Exercise prompt: What is needed is an exact copy of the lines in the listing below, from the one with "سياسة الشحن (1017, 842)" up to and including the one with "برامج السيارات", with no other lines.

Extracted records:

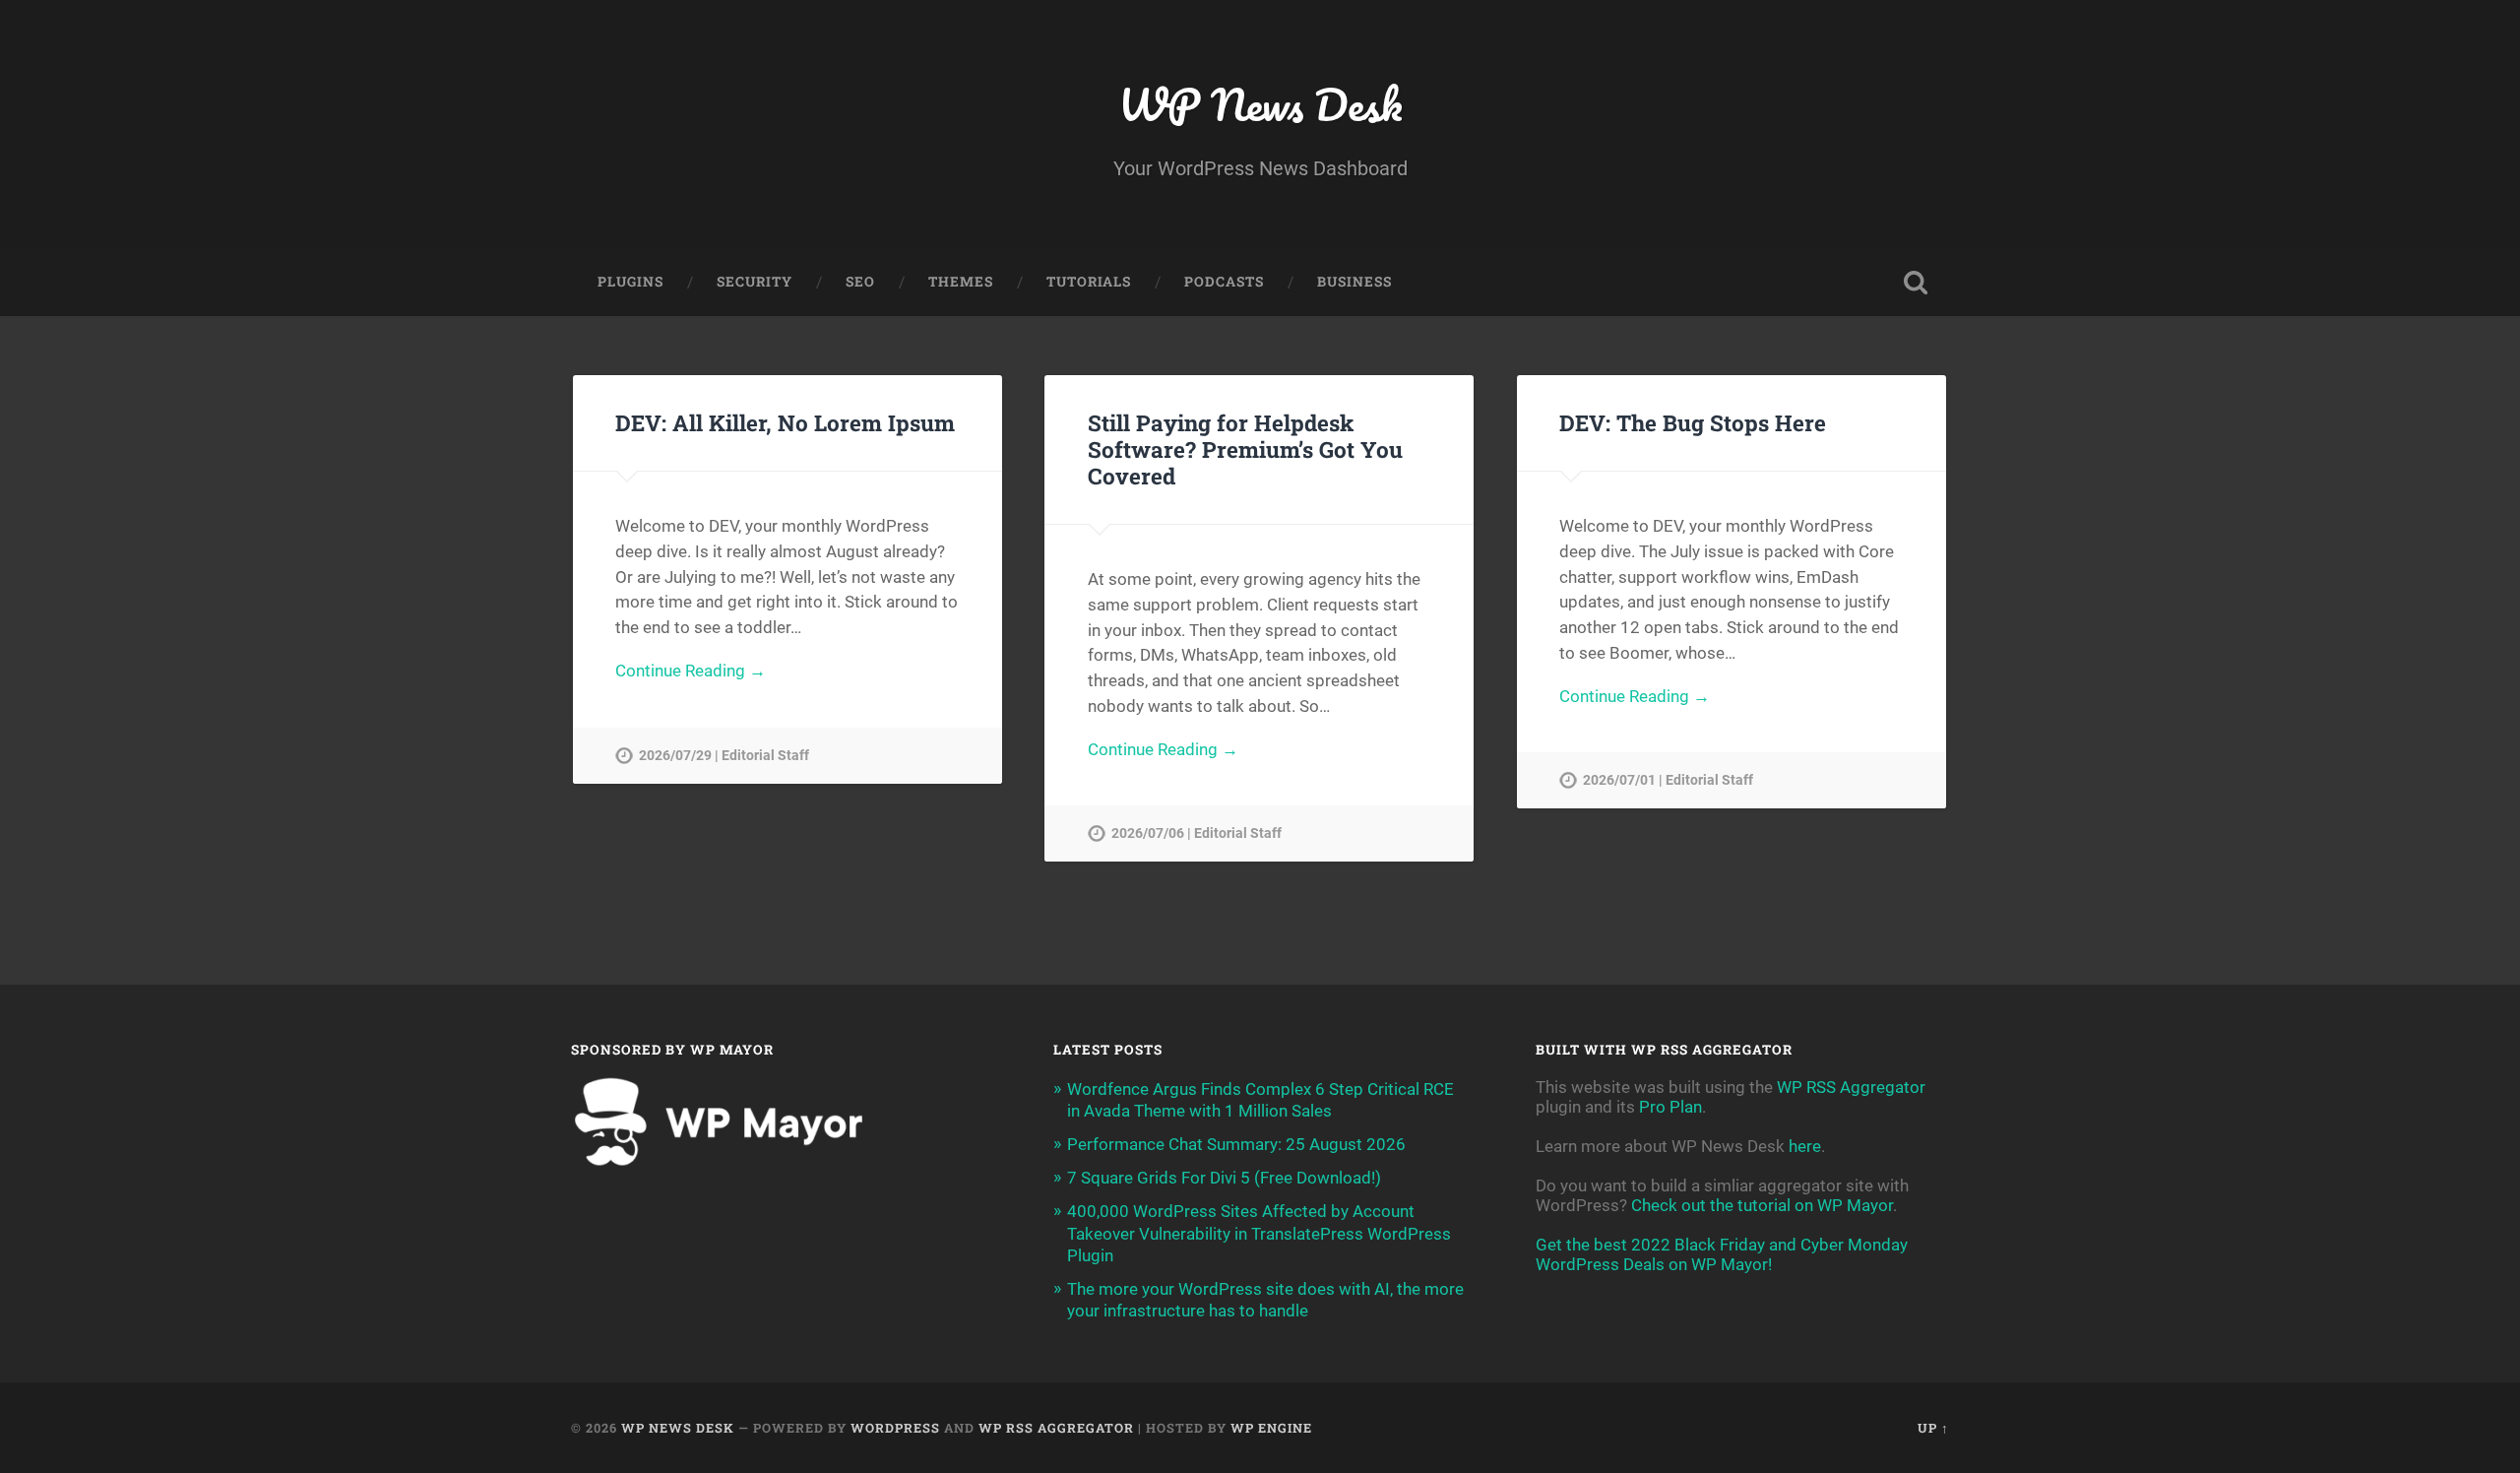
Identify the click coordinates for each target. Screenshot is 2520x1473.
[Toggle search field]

--

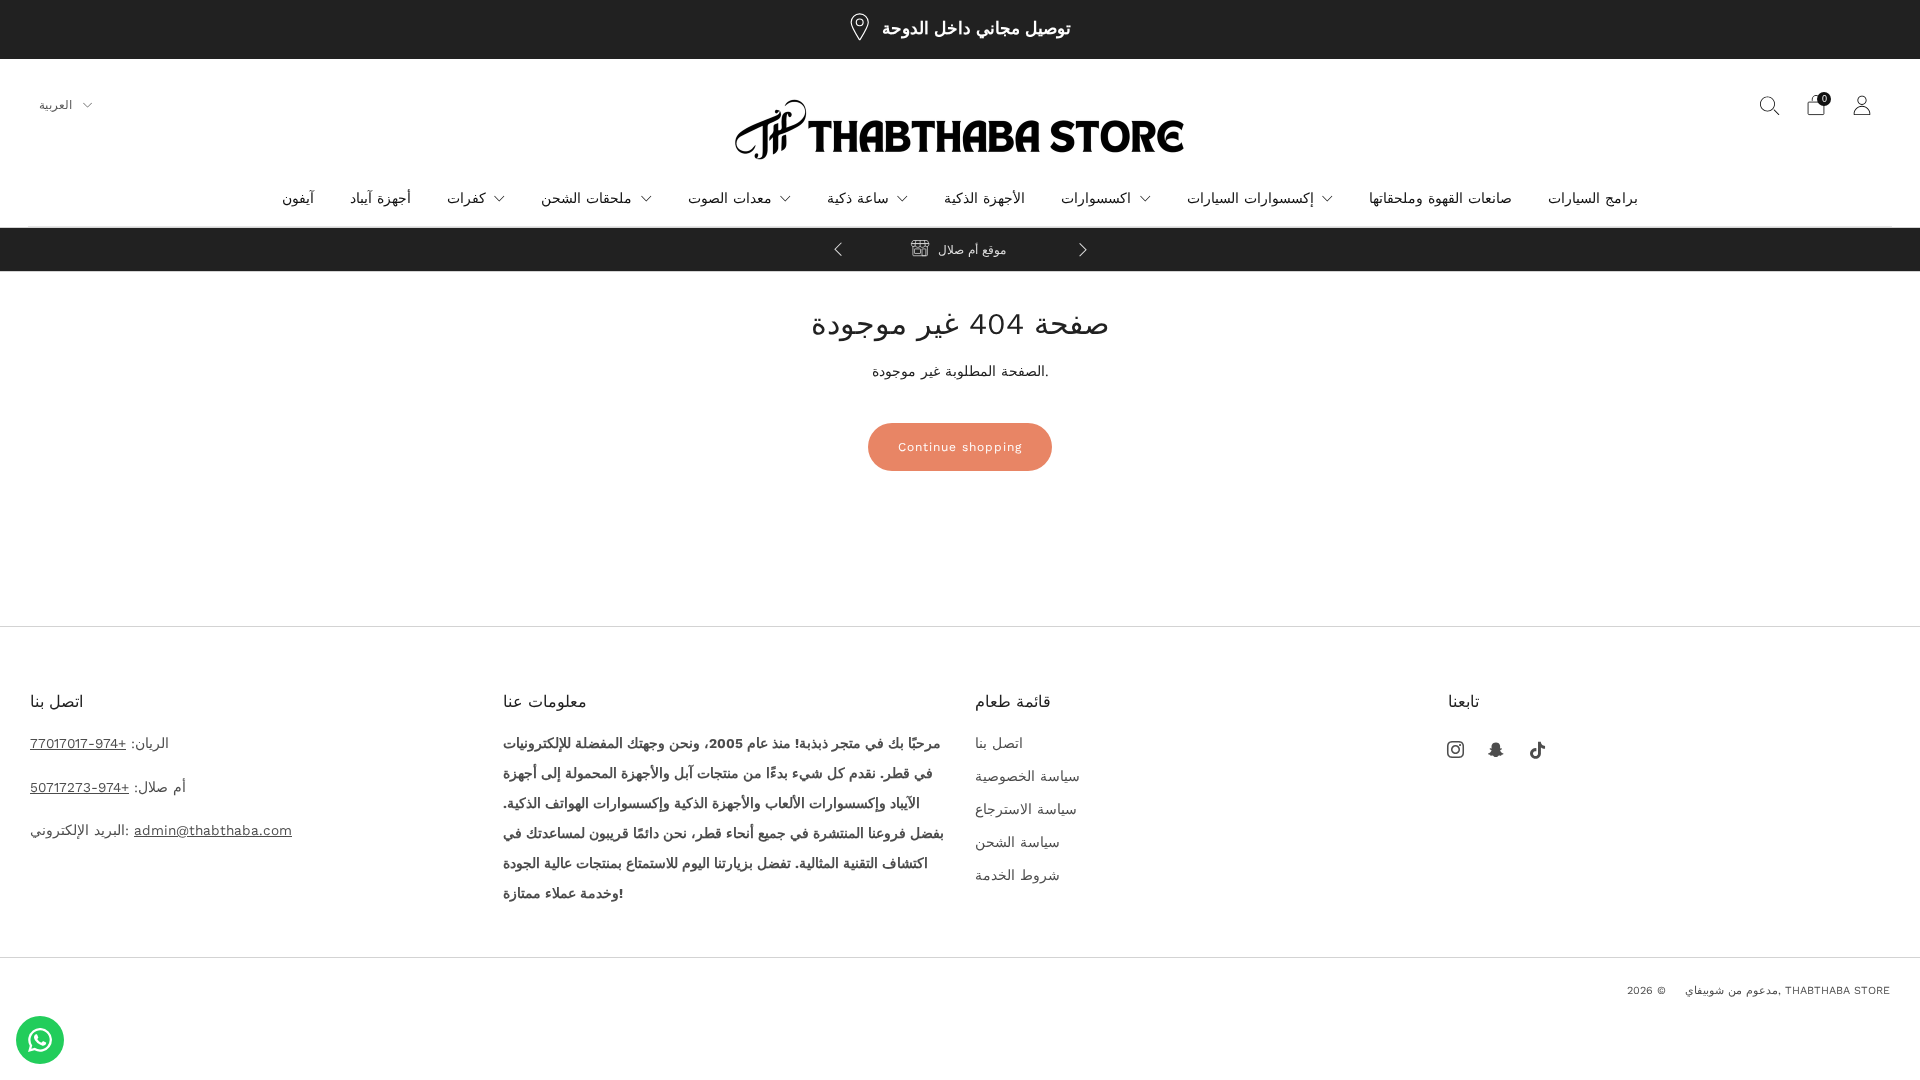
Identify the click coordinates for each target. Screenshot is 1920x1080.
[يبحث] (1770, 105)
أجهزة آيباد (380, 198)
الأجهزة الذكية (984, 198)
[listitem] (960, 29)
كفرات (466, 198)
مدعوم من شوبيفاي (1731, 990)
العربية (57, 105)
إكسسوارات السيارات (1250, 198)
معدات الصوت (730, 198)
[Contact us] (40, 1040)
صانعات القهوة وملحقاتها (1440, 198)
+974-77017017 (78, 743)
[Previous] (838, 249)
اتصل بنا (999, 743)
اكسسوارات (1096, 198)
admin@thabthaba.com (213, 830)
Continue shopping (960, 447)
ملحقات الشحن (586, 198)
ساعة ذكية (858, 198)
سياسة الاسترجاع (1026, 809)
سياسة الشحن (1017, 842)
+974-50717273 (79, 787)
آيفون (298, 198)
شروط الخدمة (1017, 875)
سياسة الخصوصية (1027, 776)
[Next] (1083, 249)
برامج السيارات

==

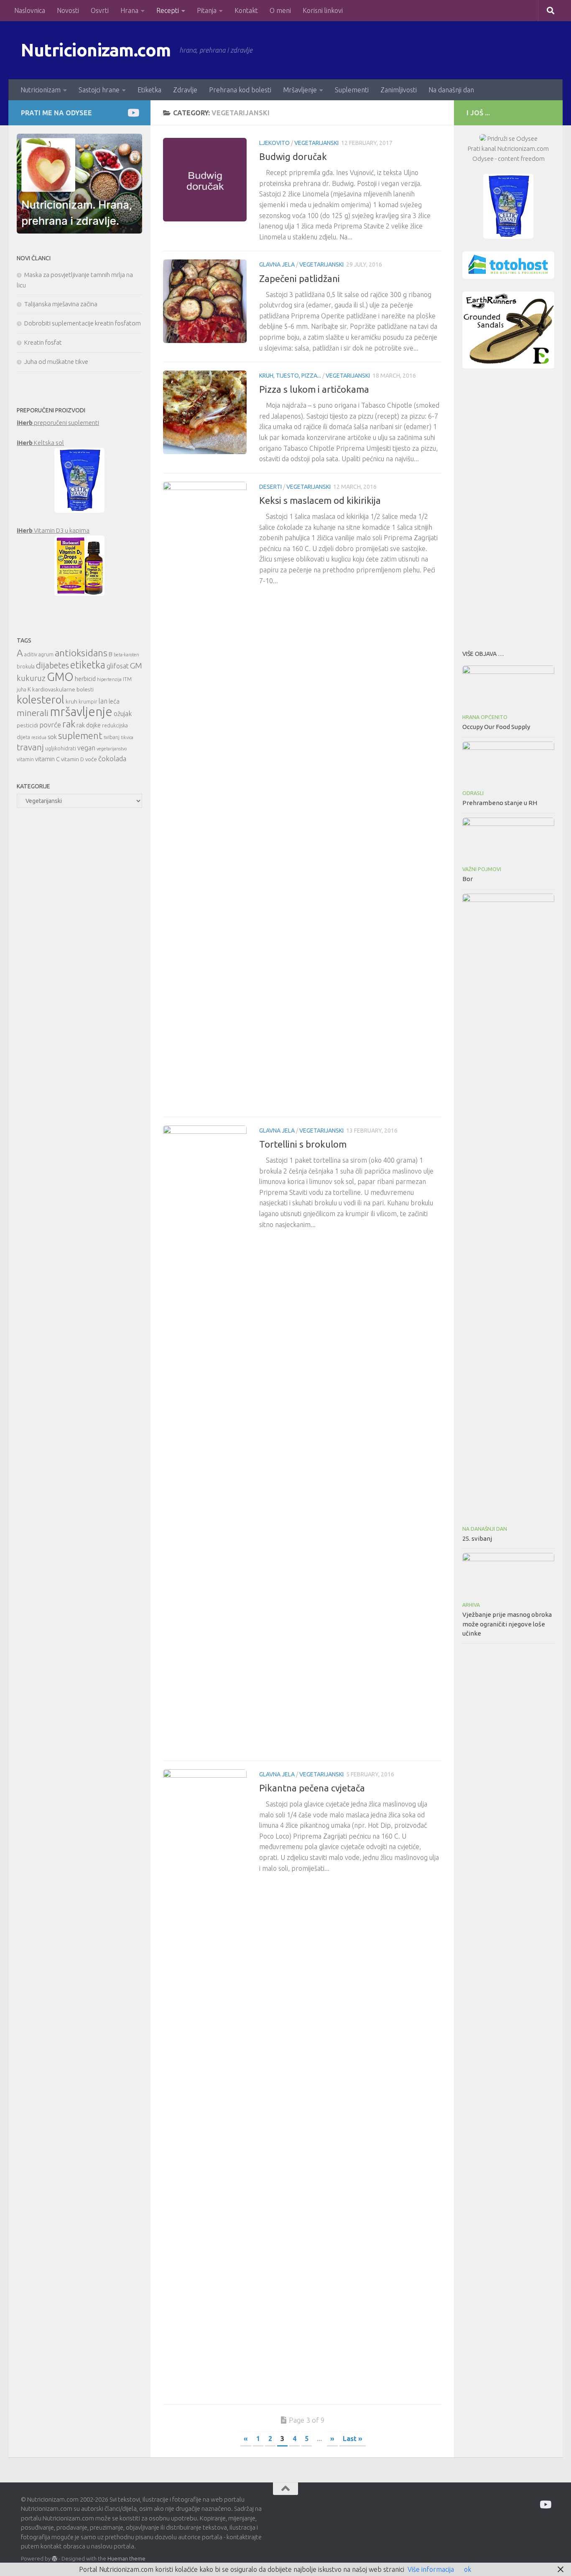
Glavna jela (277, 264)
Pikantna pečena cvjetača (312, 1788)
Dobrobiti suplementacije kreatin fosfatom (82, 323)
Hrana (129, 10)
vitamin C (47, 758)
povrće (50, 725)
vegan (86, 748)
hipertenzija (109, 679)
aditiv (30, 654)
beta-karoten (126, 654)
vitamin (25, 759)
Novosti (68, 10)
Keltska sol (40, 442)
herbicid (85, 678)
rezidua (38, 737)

Result:
سياسة الشحن (1017, 842)
+974-50717273 (79, 787)
آيفون (298, 198)
شروط الخدمة (1017, 875)
سياسة الخصوصية (1027, 776)
[Next] (1083, 249)
برامج السيارات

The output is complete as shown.